I was interested in providing a space for female legislators of color and female lawmakers in general, regardless of tenure, to present their bills and invite the public to participate in their respective public hearings. The idea was to provide the public with a “take away,” to increase the public participation in advocating for issues that normally are not tracked or followed by paid lobbyists.
And so the Women’s Rally was created. It would take place on Lawyers Mall, preferably on a holiday evening to aim for a greater turnout.
This President’s Day was no different. Women from all over Maryland rallied for legislation to “improve conditions for working women and their children; improve conditions for incarcerated women,” said Delegate Pam Queen (D-Montgomery), who led this year’s rally. The showcased legislation addressed issues of economic security, healthy families, violence against women, and reproductive justice.
The speeches were powerful and heartfelt. Sen. Susan Lee (D-Montgomery) presented her legislation on the treatment of pregnant imprisoned women who are placed in restrictive housing, which means solitary confinement, resulting in punitive treatment for being pregnant. SB 809 will be heard in Senate Judicial Proceedings Thursday, Feb. 21 at noon.
Sen. Mary Washington (D- Baltimore City) highlighted her bill requiring prerelease units for female defendants – which is not mandated by current state law. SB 419 will also be heard today in the Judicial Proceedings Committee.

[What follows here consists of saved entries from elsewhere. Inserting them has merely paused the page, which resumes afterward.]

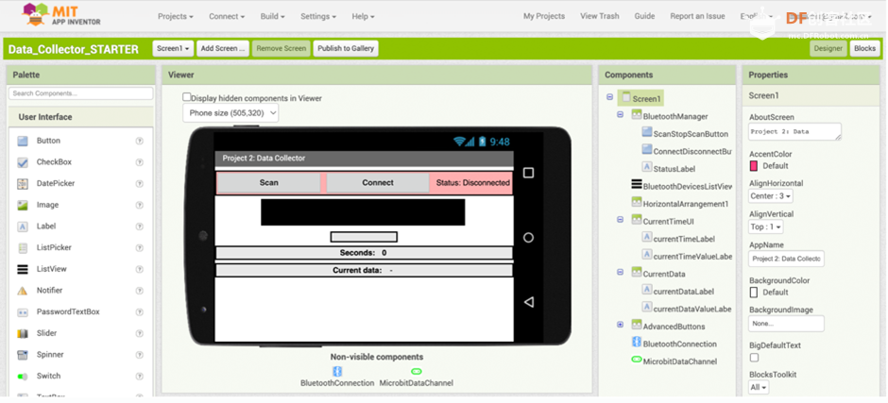Open the AlignHorizontal Center dropdown

pos(770,196)
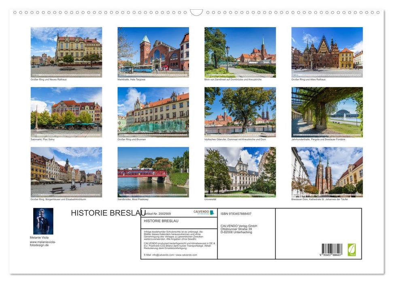393x283 pixels.
Task: Click the CALVENDO publisher logo
Action: point(202,212)
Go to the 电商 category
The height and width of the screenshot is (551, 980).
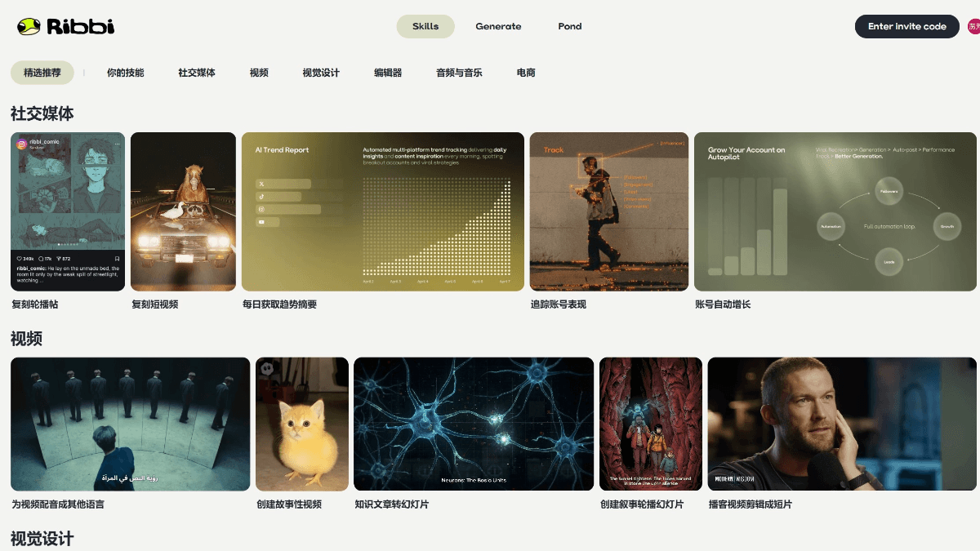pyautogui.click(x=526, y=73)

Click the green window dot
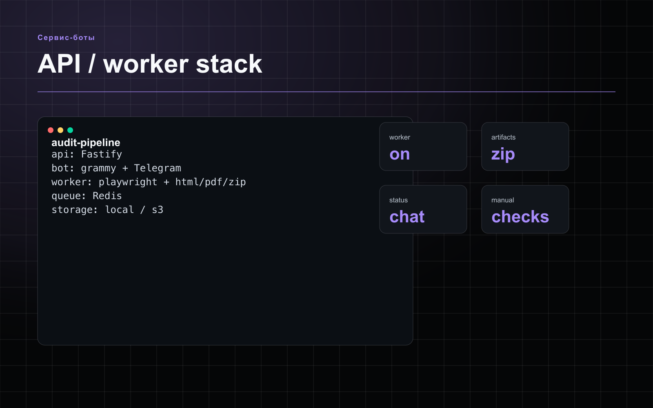[x=70, y=130]
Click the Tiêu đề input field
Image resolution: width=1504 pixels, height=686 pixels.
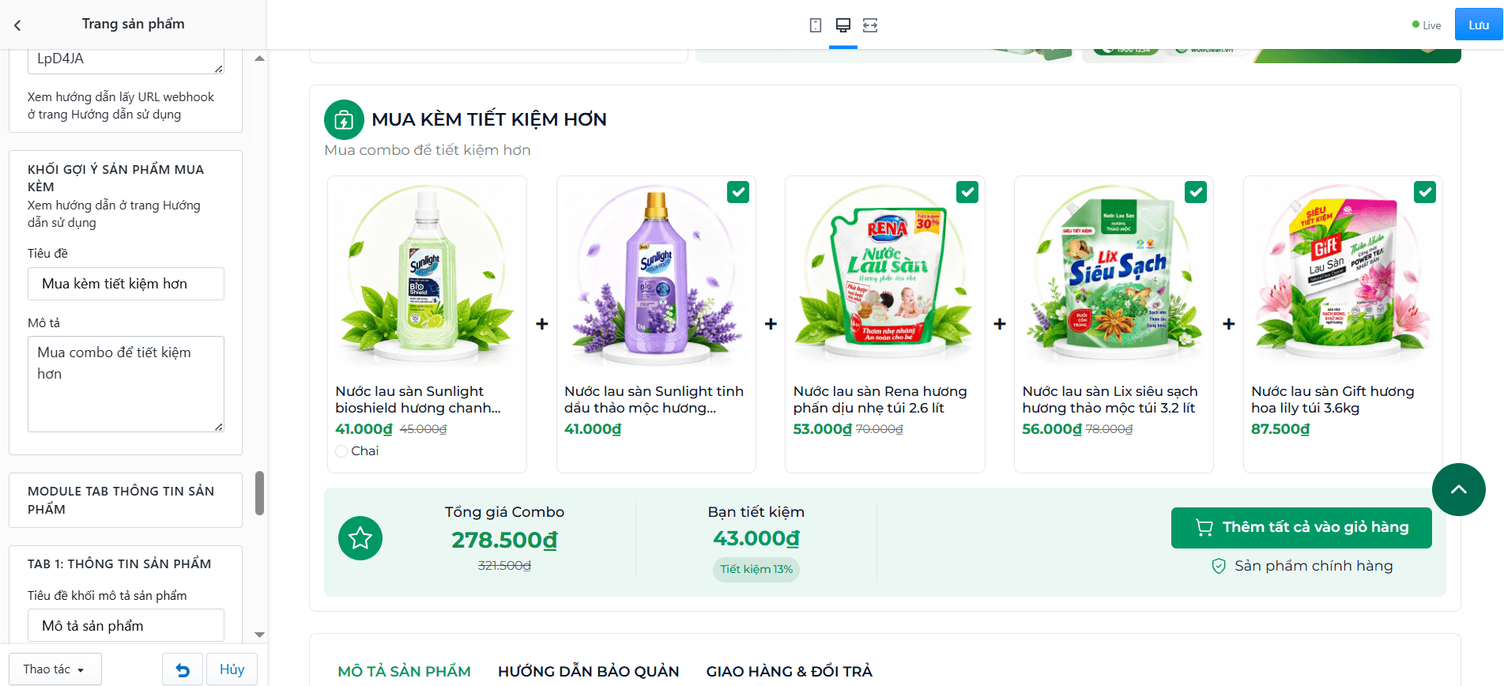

The treatment of pregnant workers was another initiative pushed for Monday night. Andrea Johnson of the National Women’s Law Center presented on the need to guarantee protections for pregnant workers who are forced to take unpaid leave until they are ultimately left off the work schedule, resulting in a de facto termination during a time when these workers need their employer-provided healthcare coverage the most. Current state law provides reasonable accommodations for pregnant workers only if they can prove a complication with their pregnancy. SB 518 will be heard in Senate Finance on February 28 at noon.
Under the umbrella of healthy working families, Del. Ariana Kelly (D-Montgomery), presented her bill on paid leave for caregivers, particularly as it relates to working mothers. Kelly has been carrying legislation for paid family leave for multiple sessions. This program would work like short term unemployment insurance for people taking up to 12 weeks to take care of themselves or a loved, or struggling with a serious illness, or the birth of a new child.
“One in four working mothers in the US return to work 10 days after giving birth!” asserted Kelly, the bill’s sponsor, bringing home the point that government needs to do more to support working mothers. “As we face life’s joys and challenges, everyone needs a little time to care. This program support families and strengthens our workforce.”
While the House has already heard the bill, companion legislation, SB 500, sponsored by Sen. Antonio Hayes (D-Baltimore City), will be heard in the Senate Finance Committee.
There is a definite culture shift in Annapolis. It has been said that the legislation our elected leaders draft are a reflection of the values they stand for. From the three-hour sexual harassment training every member and staffer was required to take, to the 72 female elected members in both chambers, it is very clear that, as the energy showcased at the Women’s Rally, these warrior women are just getting started.
— Maricé I. Morales
The writer is an attorney and former member of the Maryland House of Delegates.